▶ **TASK INPUT**:

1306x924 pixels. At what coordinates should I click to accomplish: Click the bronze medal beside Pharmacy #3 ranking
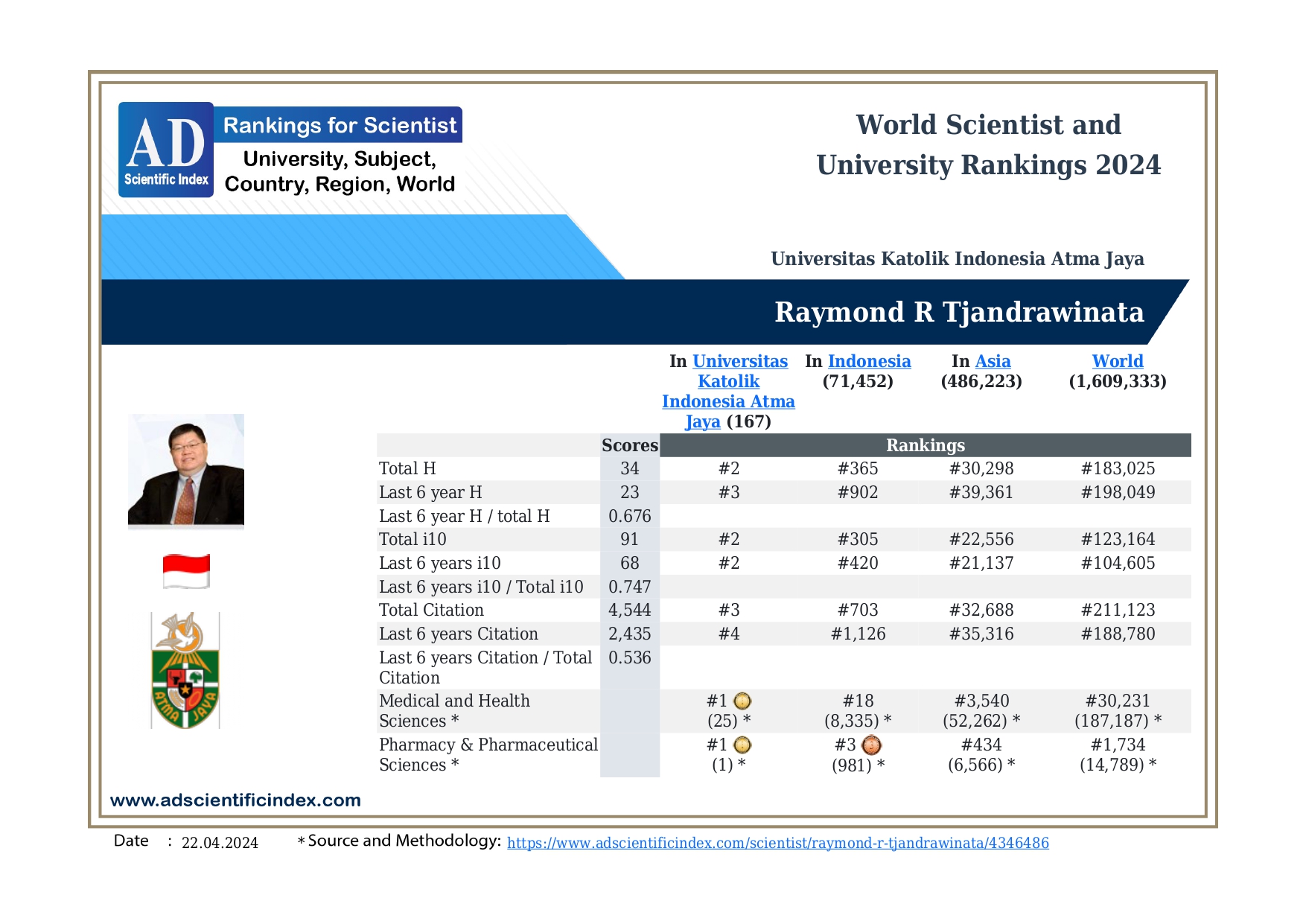[x=871, y=745]
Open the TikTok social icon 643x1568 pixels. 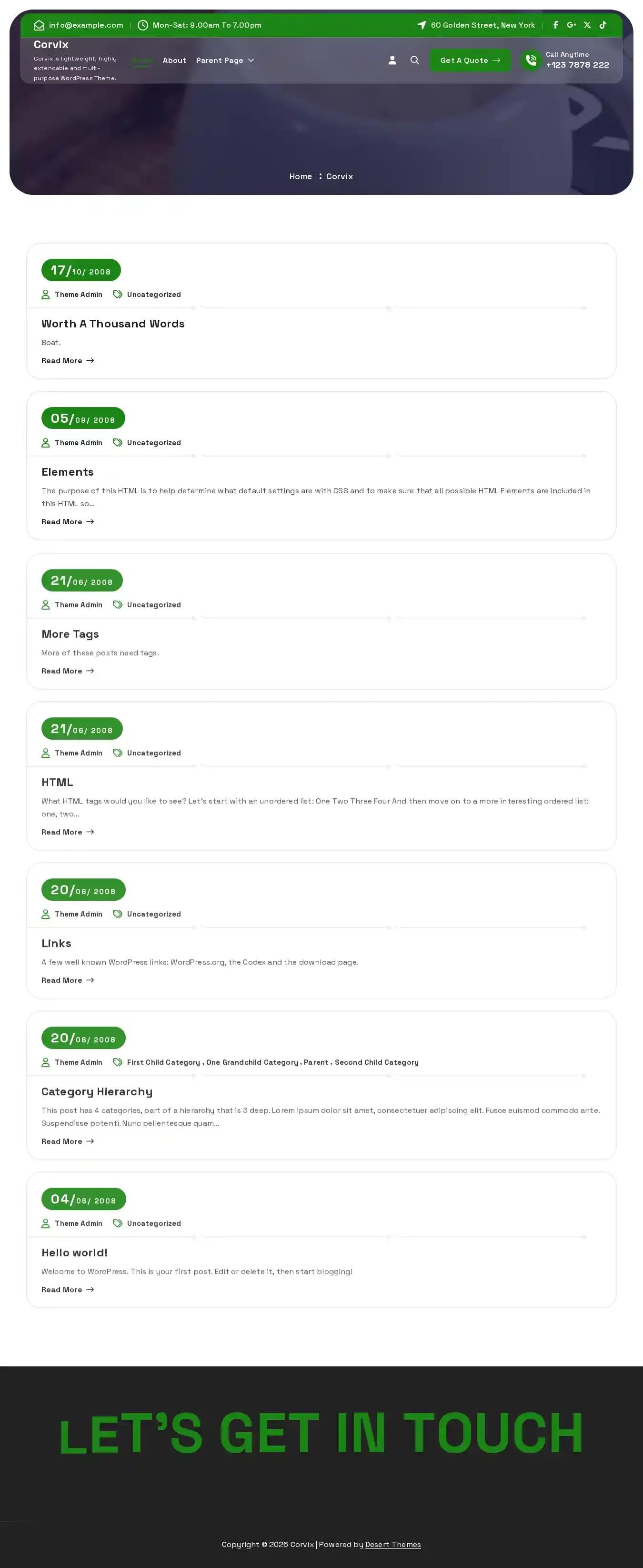603,25
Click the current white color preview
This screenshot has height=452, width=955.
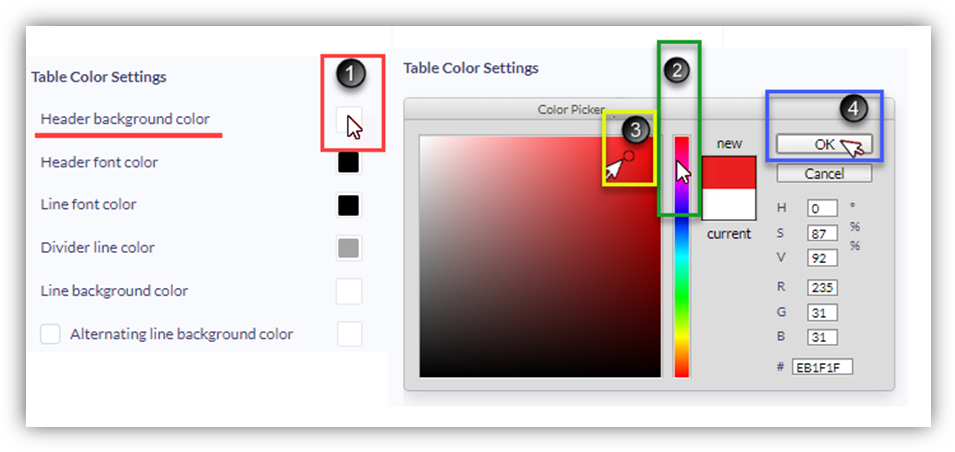729,204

▶ **WHAT TO PRODUCE**:
Could you give the lines from the one containing "Click the current white color preview" through the last line of the items, both included, as a numbered list, skipping blank lines and leaving out the pictures?

▶ **COMPLETE ANSWER**:
1. Click the current white color preview
2. This screenshot has height=452, width=955.
3. 729,204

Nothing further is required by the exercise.